Political party in Eswatini

The Sive Siyinqaba National Movement is a political party in Eswatini. It is led Ngomuyayona Gamedze as of 5 November 2022 as president, taking over from former Minister of Tourism Musa Nkambule and calls for a constitutional monarchy as a replacement for the absolute monarchy currently in place in Eswatini. Sive Siyinqaba National Movement also calls for a government by the people, for the people. The party's official colors blue and yellow stand for peace and wealth.

Marwick Khumalo, a founding member of Sive Siyinqaba, was elected as Speaker of the House of Assembly of Eswatini in 2004. This caused King Mswati III to indefinitely delay the opening of parliament.

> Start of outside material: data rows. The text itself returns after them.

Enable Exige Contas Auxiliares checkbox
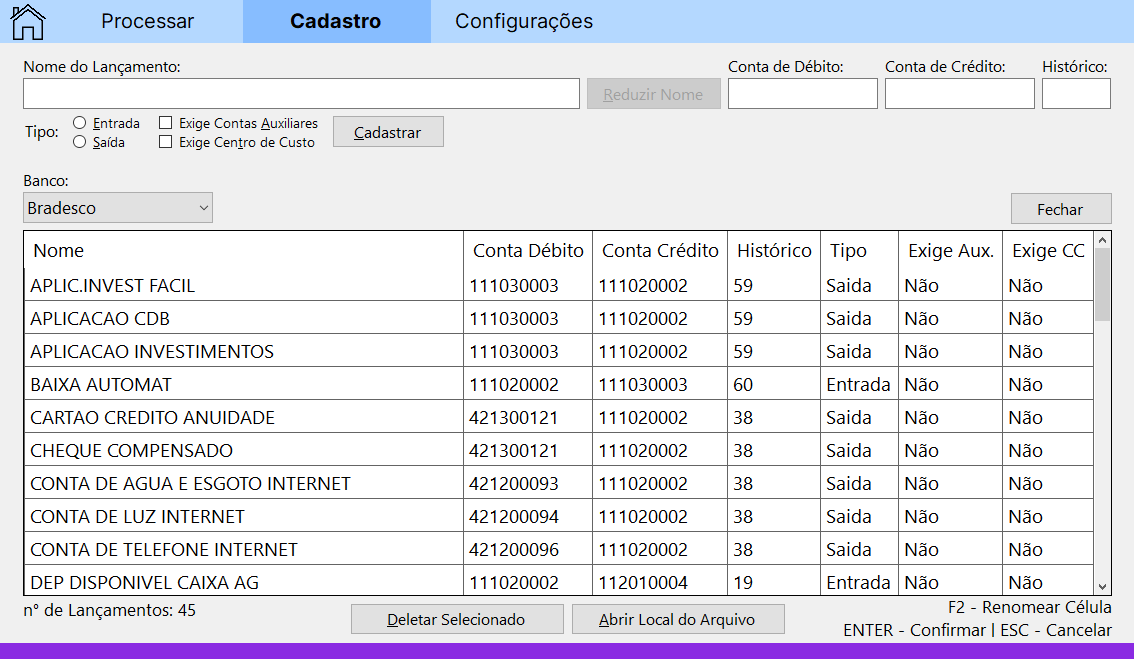The height and width of the screenshot is (659, 1134). click(166, 124)
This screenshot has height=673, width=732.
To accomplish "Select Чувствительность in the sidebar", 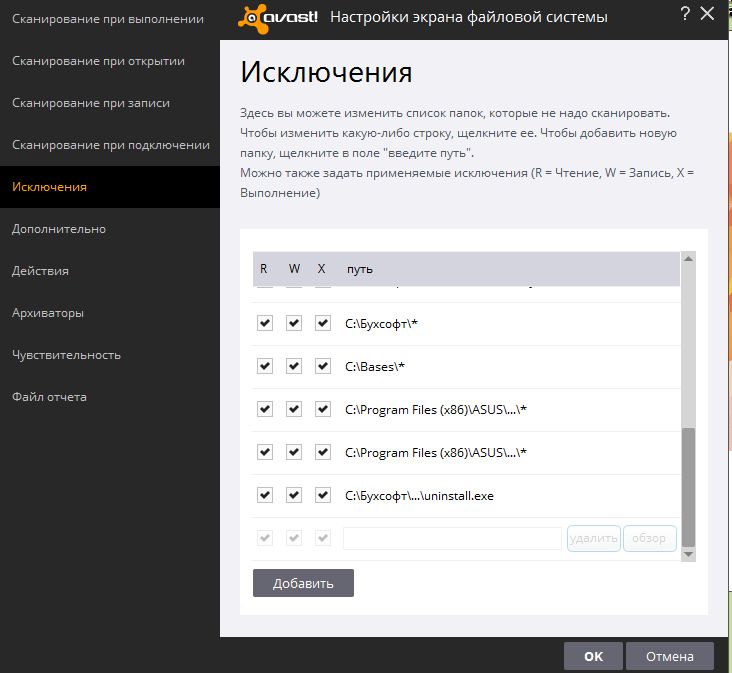I will pos(66,355).
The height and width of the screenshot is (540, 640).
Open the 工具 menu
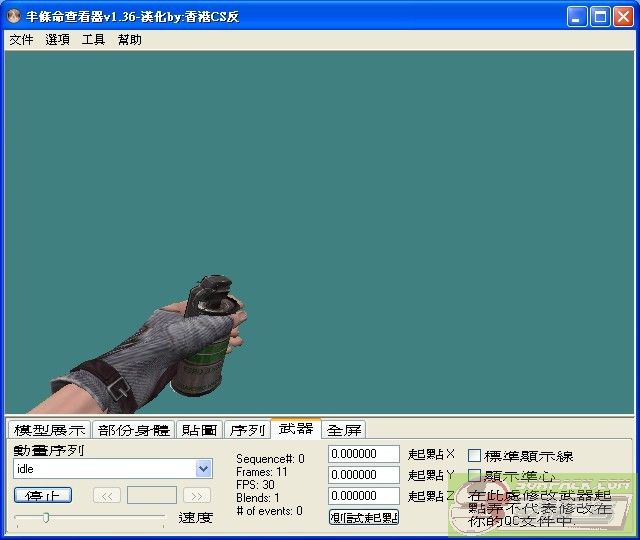[93, 40]
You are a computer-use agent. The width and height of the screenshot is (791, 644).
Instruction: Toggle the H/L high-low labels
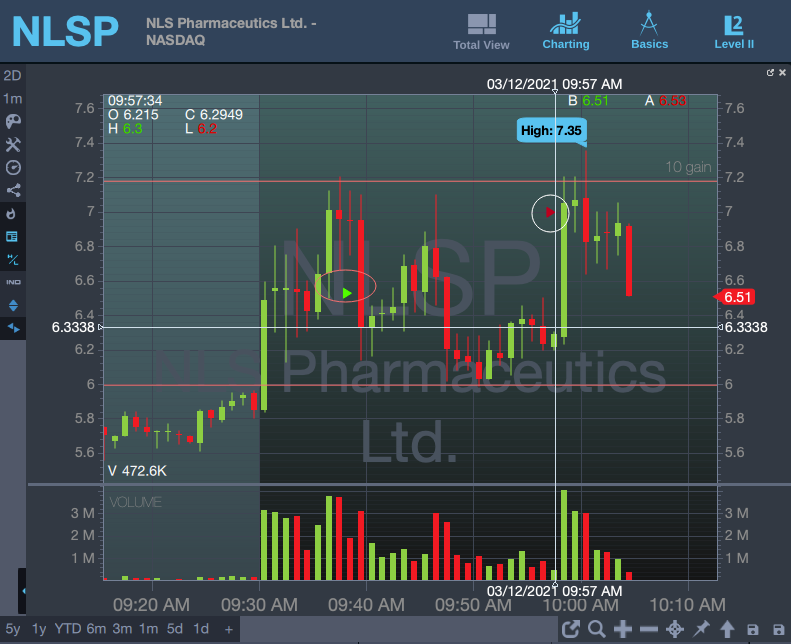pyautogui.click(x=13, y=260)
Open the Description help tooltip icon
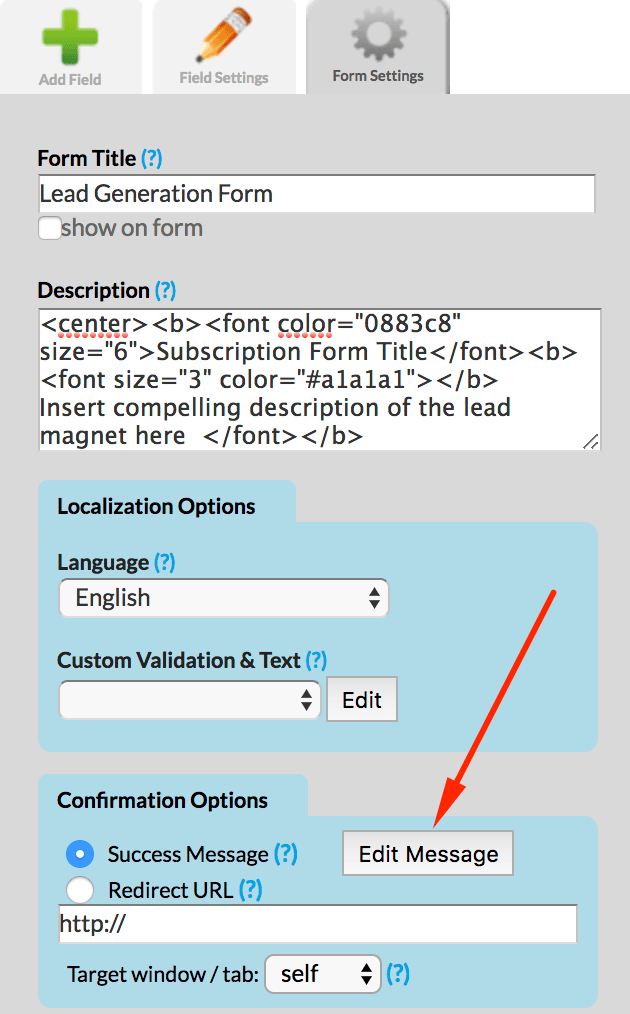This screenshot has width=630, height=1014. (167, 291)
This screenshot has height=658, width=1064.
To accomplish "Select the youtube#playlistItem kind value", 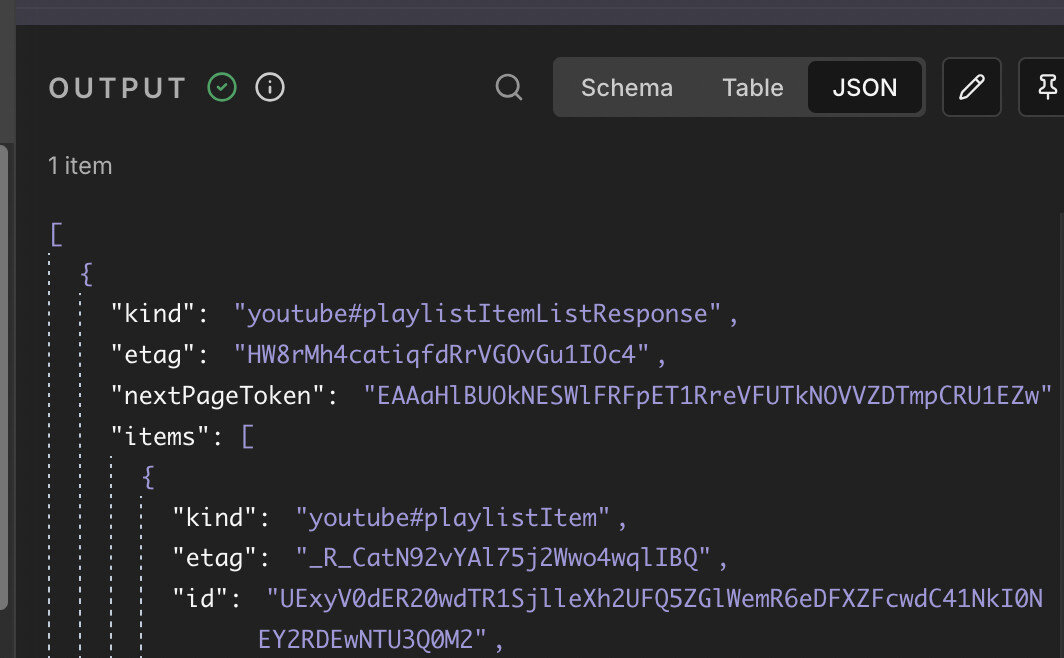I will [x=453, y=518].
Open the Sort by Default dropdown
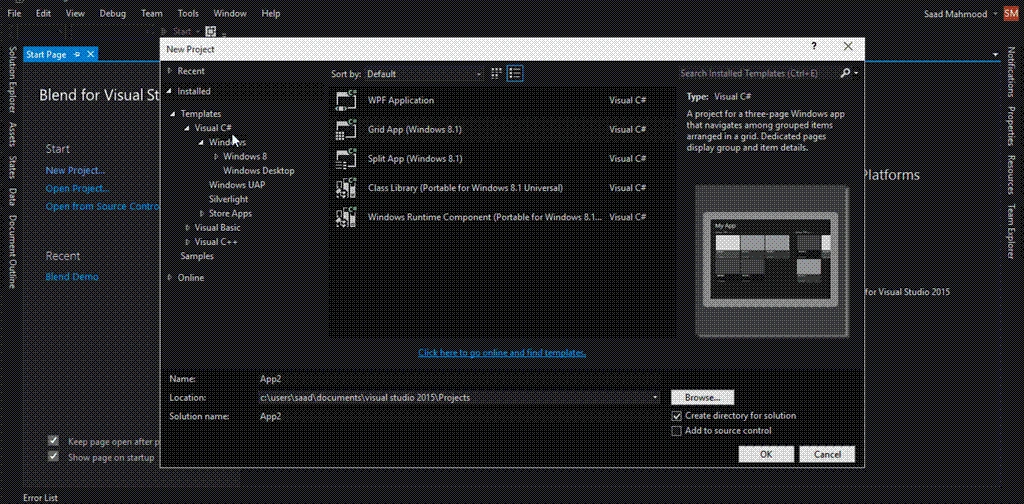The image size is (1024, 504). click(424, 74)
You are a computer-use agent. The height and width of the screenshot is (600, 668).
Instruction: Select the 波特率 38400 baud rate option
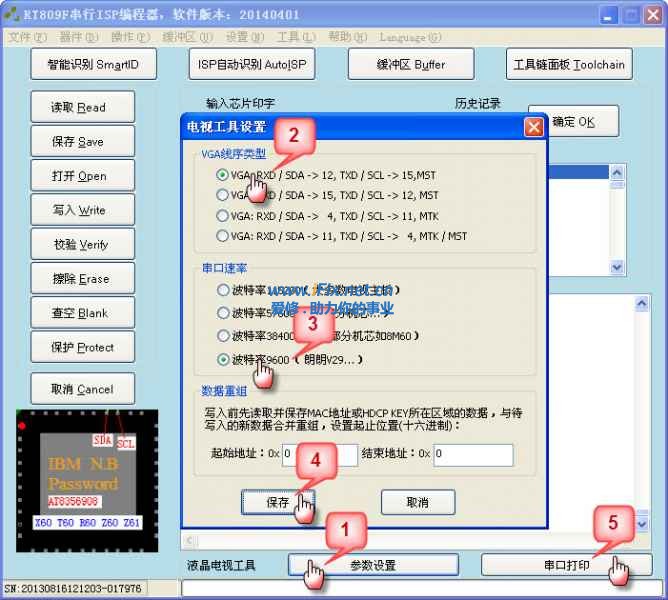(223, 336)
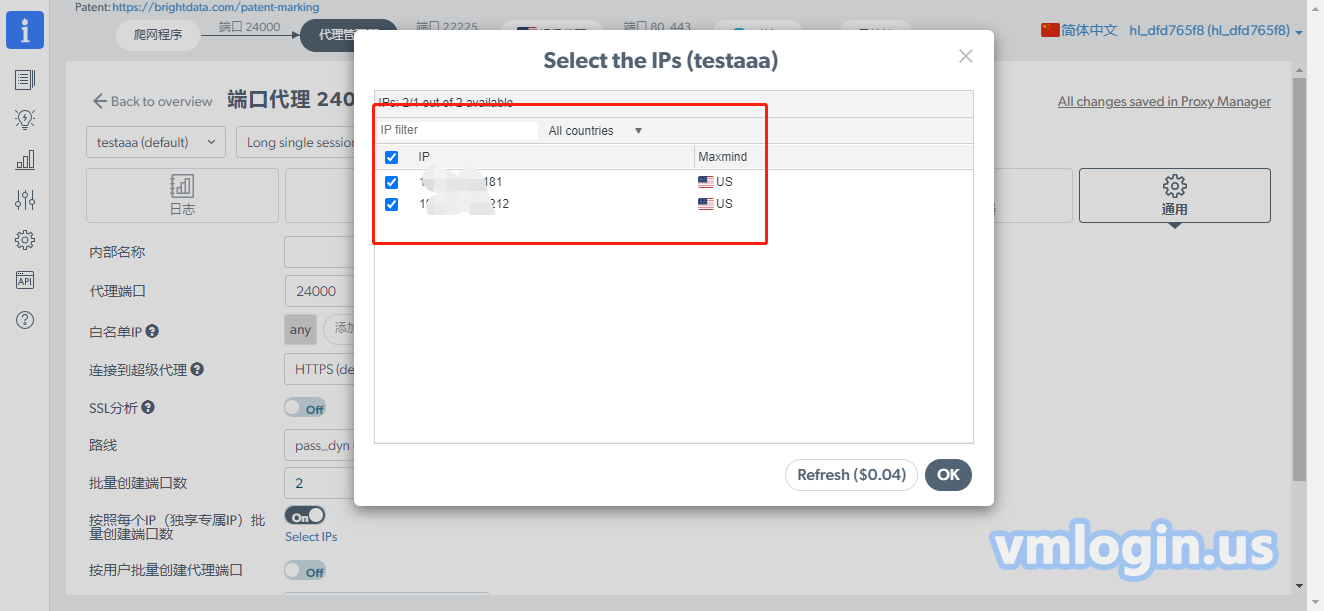This screenshot has height=611, width=1324.
Task: Click the IP filter input field
Action: 457,130
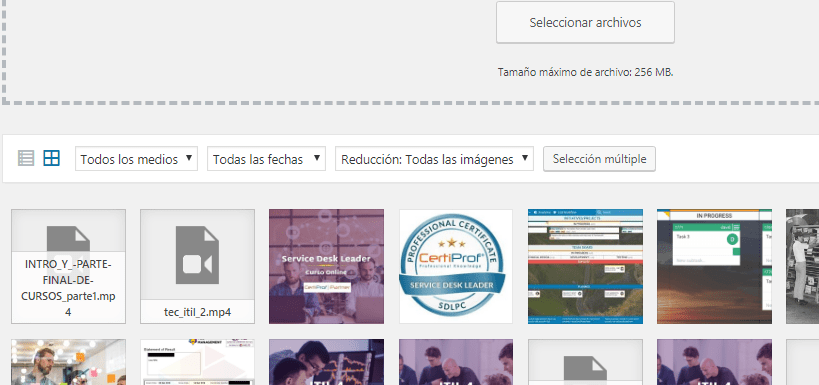Open the project board screenshot with map background
This screenshot has height=385, width=819.
tap(585, 266)
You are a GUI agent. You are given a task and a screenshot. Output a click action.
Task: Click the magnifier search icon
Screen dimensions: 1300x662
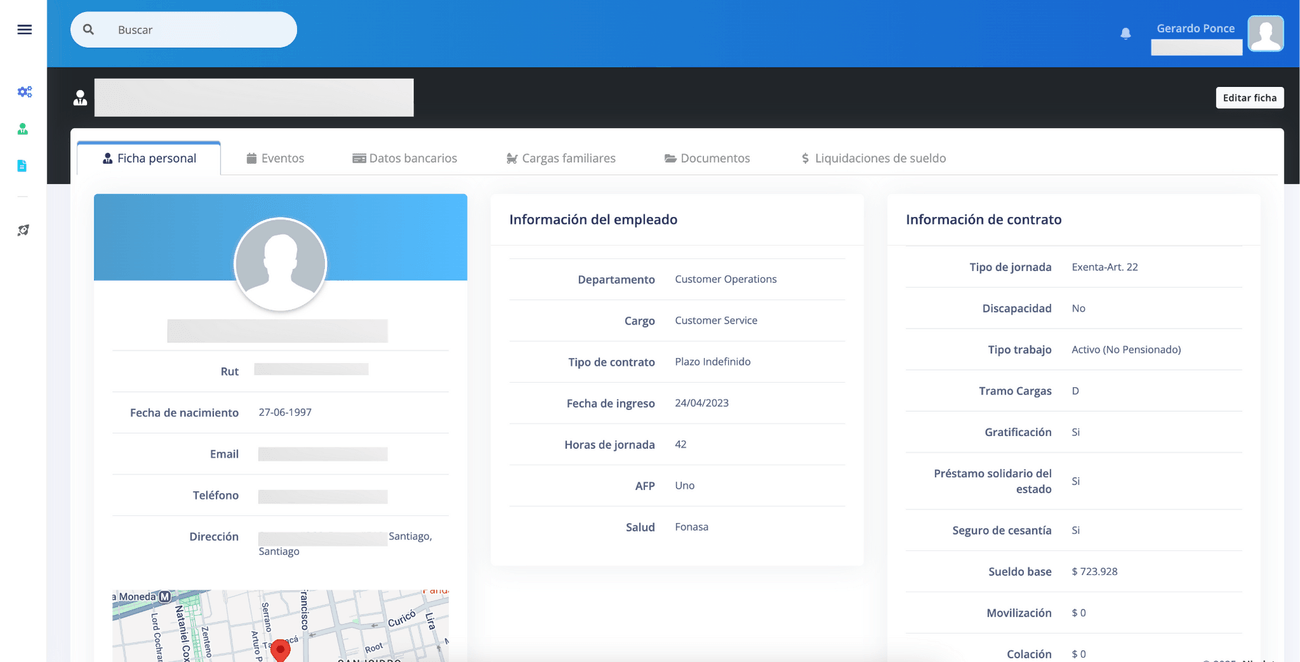click(89, 30)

On 28 November 2019, Nkambule fled from his home and went into hiding to avoid arrest following his calling on Mswati III to make Eswatini a multiparty democracy. On 18 December, he was among four individuals arrested by police on charges of treason.

Sive Siyinqaba has called the tinkhundla system of government a "dismal" failure in terms of decentralization. In 2018, the youth wing of Sive Siyinqaba National Movement was launched by Letsiwe Gama, with Ronald Dlamini as the first president, Nontsikelelo Manana as the first Secretary General of the Youth Wing and Samkelo J. Dlamini as the first Chairperson of the Youth Wing of the party.

Before the national celebration of the Incwala of 2021, the Acting Chairperson of Sive Siyinqaba National Movement of the time, Ngomuyayona Gamedze of Siphofaneni was expelled from King Mswati III's traditional regiment because of his activity in the pro democracy movement, same as most members of the party.

In early 2022, members of the leadership of the party, including founder Marwick Khumalo were subjected to arson attacks at their homes which were assumed to be linked to the leadership of the Tinkhundla regime due to similar attacks on other political party leaders. In mid 2022 the chairman of the party Musa Nkambule had his home ransacked by members of the armed forces and the Royal ESwatini Police for suspicions of him having knowledge of an underground military group attacking Royal armed forces to pressure the King to political freedom.

In 2021 a Sive Siyinqaba Youth Wing delegation led by Ronald Dlamini and the National Executive Committee led by Musa Nkambule revised the constitution of the party which was then made public on 5 November 2022 during a elective convention which begun the leadership of Ngomuyayona Gamedze as the first president of the party. The leader of the party previously held the position of chairman.